Objective: Can you locate every line in the listing below that contains the string "section" and copy each of those lines? Case counts.

==== Records for this task ====

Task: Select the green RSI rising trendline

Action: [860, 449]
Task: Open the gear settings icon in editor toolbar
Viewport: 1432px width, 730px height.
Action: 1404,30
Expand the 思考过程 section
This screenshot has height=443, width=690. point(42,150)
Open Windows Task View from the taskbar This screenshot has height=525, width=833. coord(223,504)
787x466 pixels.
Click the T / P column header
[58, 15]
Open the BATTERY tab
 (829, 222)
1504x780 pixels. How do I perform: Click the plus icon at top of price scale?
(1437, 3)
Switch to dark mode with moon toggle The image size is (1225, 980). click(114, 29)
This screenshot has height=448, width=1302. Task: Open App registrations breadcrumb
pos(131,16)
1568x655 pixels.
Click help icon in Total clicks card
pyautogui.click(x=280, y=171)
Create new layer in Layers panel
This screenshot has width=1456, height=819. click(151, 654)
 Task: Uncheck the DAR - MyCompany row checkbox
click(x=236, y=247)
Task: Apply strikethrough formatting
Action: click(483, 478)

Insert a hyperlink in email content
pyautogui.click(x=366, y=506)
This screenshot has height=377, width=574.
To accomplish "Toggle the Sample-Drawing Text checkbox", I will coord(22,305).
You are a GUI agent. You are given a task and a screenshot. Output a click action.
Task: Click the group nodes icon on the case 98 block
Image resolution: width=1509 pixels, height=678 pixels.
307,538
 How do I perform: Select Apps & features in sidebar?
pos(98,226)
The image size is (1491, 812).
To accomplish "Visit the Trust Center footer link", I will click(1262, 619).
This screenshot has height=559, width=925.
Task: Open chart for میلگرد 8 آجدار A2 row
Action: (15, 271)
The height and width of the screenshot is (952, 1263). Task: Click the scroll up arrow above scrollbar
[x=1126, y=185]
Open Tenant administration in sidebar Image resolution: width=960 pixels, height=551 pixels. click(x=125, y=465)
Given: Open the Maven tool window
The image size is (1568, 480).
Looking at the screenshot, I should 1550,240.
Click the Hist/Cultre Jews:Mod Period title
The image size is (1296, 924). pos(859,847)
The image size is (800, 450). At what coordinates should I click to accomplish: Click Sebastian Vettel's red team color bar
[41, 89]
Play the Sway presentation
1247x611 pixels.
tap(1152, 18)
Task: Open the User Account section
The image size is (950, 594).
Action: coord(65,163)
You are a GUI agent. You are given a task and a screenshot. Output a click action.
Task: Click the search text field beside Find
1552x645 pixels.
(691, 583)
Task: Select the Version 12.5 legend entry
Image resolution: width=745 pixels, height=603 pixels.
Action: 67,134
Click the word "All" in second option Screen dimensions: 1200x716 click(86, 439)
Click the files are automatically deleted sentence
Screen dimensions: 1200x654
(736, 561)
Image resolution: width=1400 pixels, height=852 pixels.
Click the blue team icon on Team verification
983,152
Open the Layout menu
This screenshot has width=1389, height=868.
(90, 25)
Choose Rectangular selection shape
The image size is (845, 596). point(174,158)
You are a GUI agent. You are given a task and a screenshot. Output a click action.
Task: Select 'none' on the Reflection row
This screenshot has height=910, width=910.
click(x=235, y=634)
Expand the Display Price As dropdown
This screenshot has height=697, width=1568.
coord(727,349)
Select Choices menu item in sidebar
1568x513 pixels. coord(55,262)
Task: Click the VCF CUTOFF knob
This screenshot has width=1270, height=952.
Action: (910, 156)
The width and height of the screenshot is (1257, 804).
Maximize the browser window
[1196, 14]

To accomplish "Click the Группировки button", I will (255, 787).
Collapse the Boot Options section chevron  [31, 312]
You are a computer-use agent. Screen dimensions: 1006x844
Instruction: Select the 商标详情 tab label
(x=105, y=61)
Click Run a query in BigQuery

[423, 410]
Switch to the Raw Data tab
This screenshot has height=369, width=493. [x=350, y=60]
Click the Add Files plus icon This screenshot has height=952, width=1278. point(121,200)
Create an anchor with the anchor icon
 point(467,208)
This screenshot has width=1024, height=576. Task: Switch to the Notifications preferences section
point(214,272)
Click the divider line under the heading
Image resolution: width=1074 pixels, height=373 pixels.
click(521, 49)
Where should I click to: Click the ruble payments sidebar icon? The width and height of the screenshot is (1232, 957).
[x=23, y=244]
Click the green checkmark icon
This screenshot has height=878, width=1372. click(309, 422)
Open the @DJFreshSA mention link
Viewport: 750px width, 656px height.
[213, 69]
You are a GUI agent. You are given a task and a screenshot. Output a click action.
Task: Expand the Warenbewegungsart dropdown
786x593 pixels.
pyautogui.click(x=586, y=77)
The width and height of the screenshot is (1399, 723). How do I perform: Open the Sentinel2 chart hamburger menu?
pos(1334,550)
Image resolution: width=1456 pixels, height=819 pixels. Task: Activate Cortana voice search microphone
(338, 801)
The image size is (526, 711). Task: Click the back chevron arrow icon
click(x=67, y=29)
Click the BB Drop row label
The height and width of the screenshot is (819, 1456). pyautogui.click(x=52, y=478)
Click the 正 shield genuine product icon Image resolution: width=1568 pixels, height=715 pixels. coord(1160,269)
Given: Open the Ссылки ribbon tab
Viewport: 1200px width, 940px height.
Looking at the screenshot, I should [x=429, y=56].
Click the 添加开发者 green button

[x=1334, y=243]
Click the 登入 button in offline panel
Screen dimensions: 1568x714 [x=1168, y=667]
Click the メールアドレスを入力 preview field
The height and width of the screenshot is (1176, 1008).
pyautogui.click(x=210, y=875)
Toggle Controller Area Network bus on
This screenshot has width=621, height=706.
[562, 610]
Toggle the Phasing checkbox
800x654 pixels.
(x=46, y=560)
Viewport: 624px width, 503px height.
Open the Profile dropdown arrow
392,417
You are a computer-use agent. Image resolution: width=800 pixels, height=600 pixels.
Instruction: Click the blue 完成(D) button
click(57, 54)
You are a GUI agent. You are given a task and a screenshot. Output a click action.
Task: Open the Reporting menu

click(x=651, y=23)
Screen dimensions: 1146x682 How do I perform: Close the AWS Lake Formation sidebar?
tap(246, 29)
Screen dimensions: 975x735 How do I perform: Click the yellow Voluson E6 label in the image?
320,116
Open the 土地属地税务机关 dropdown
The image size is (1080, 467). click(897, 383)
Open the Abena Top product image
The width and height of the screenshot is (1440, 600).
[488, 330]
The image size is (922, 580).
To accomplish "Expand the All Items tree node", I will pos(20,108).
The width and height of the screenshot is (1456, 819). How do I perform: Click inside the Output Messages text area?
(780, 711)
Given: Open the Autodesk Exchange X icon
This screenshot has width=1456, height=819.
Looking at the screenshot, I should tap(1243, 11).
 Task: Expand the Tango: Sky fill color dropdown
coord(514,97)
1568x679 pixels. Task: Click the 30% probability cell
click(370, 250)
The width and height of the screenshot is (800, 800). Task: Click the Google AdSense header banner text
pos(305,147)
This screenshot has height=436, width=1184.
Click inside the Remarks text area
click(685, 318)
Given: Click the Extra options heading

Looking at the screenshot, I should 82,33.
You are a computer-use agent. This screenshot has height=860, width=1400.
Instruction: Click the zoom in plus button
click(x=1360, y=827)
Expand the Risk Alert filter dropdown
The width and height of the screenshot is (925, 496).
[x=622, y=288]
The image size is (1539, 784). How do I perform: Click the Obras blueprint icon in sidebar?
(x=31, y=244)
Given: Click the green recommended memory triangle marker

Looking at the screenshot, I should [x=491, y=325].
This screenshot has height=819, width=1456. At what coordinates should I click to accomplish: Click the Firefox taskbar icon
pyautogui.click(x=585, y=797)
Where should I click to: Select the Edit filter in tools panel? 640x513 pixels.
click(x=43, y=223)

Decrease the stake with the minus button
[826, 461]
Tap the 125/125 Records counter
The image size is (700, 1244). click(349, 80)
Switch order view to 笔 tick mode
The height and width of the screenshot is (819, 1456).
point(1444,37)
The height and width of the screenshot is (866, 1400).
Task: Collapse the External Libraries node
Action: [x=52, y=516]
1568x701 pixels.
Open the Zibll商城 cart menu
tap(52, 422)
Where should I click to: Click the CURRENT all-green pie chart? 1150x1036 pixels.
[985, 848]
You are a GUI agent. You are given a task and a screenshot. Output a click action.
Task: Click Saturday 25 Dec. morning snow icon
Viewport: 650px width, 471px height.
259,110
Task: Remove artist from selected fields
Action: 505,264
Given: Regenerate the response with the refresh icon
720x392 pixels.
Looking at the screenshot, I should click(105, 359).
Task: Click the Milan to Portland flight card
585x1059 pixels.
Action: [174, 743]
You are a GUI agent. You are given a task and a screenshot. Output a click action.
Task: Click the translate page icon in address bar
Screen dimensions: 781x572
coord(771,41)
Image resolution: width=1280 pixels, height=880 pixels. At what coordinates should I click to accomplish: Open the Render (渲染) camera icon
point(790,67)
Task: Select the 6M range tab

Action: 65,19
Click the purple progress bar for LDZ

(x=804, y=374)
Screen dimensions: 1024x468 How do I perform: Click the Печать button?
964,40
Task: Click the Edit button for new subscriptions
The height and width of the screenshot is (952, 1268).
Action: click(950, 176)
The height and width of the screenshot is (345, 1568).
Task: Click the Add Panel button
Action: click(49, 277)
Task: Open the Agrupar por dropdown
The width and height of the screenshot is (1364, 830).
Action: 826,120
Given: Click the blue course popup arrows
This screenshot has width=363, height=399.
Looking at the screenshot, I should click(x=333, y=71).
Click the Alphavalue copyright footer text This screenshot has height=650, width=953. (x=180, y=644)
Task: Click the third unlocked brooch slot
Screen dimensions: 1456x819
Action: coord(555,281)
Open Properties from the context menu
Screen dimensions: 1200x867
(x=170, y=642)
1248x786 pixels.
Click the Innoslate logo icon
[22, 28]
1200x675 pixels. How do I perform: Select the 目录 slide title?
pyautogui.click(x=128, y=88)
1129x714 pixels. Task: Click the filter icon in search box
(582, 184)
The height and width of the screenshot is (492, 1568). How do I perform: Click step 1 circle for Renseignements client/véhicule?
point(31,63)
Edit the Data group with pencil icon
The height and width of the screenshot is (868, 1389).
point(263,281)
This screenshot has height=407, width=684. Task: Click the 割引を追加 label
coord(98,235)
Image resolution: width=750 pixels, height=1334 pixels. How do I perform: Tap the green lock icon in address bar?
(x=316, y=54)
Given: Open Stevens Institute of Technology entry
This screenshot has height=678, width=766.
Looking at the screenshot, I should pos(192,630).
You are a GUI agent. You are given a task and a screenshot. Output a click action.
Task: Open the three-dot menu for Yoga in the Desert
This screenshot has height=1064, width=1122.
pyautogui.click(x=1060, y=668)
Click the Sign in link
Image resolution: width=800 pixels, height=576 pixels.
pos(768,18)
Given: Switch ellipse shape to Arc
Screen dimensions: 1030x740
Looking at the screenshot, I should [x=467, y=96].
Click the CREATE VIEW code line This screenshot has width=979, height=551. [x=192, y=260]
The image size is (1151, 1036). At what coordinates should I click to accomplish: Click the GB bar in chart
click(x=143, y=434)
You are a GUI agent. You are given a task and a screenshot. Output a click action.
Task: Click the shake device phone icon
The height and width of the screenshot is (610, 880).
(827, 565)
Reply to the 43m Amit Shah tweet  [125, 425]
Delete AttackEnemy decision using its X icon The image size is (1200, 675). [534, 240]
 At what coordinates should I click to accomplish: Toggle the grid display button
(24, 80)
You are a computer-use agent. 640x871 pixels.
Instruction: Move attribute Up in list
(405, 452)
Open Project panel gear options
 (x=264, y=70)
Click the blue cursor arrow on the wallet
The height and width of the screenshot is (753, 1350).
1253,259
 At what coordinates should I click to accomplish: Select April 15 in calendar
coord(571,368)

====

Solution:
Expand the 思考过程 section
Task: Open the User Account section
Collapse the Boot Options section chevron  [31, 312]
This screenshot has width=1024, height=576. Task: Switch to the Notifications preferences section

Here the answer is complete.